O Pagamento em Execução: Cumprindo a Obrigação e Encerrando o Processo

O artigo 594 do Código de Processo Civil trata de uma etapa crucial na fase de cumprimento de sentença, garantindo que o devedor possa efetivamente satisfazer a obrigação judicialmente reconhecida. Sua essência reside em oferecer ao executado a oportunidade de realizar o pagamento voluntário da dívida, promovendo assim a quitação e o encerramento da execução.

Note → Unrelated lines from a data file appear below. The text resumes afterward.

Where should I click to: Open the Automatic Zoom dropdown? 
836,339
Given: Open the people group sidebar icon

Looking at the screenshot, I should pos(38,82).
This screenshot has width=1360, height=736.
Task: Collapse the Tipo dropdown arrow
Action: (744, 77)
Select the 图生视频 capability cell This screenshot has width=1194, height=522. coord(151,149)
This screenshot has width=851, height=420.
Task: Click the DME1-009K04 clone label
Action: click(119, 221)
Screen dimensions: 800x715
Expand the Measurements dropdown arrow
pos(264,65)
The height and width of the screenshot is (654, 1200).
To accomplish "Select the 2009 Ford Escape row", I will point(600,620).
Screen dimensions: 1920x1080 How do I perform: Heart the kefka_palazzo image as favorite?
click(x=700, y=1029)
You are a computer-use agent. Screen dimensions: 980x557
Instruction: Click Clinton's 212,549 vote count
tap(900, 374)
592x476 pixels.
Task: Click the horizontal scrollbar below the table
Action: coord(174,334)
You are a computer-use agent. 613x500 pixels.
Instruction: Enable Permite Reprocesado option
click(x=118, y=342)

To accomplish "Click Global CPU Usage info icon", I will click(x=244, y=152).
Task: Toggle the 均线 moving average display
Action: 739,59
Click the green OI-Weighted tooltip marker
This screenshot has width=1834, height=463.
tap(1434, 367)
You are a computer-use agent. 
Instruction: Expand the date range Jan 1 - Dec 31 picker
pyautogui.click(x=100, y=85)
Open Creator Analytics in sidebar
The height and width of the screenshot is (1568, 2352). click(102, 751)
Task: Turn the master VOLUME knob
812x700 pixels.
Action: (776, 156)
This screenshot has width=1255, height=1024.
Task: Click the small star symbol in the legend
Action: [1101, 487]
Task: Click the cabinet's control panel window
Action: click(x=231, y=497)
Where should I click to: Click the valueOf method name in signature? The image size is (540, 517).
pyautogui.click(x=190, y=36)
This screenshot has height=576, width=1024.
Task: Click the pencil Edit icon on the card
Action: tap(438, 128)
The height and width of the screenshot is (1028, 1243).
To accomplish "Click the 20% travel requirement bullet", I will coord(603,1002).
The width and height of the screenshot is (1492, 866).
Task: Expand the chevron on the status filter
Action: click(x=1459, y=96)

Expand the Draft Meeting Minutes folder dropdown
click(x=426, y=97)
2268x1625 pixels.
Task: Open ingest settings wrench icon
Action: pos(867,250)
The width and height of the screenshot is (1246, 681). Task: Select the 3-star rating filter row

Pontos Chave do Artigo 594:

  • Voluntariedade: O dispositivo enfatiza que o pagamento deve ser feito de forma voluntária pelo devedor. Isso significa que, mesmo após a intimação para cumprir a decisão, o executado tem a prerrogativa de apresentar espontaneamente o valor devido.
  • Momento do Pagamento: O pagamento voluntário, conforme previsto no artigo, deve ocorrer após a intimação para o cumprimento da sentença. É nesse momento que o devedor é formalmente notificado da necessidade de adimplir a obrigação.
  • Efeitos do Pagamento: O pagamento integral e voluntário da dívida tem como principal efeito a extinção da execução. Ou seja, uma vez comprovado o adimplemento, não há mais necessidade de prosseguir com as medidas executivas, como penhora de bens ou outras formas de constrição patrimonial.
  • Redução da Multa e Honorários: O artigo também prevê que o pagamento voluntário, realizado no prazo legal após a intimação, pode levar à redução das multas e dos honorários advocatícios de sucumbência. Essa disposição serve como um incentivo para que o devedor evite a protelação e a necessidade de medidas mais drásticas.

Em suma:

O artigo 594 confere ao devedor a oportunidade de quitar sua dívida de forma direta e sem a necessidade de medidas coercitivas, como a penhora. Ao fazê-lo voluntariamente e dentro do prazo estabelecido, o executado não apenas satisfaz a obrigação judicial, mas também pode se beneficiar com a redução de custos adicionais, como multas e honorários. Trata-se de um mecanismo que visa a eficiência e a celeridade processual, incentivando a cooperação do devedor para a resolução da demanda.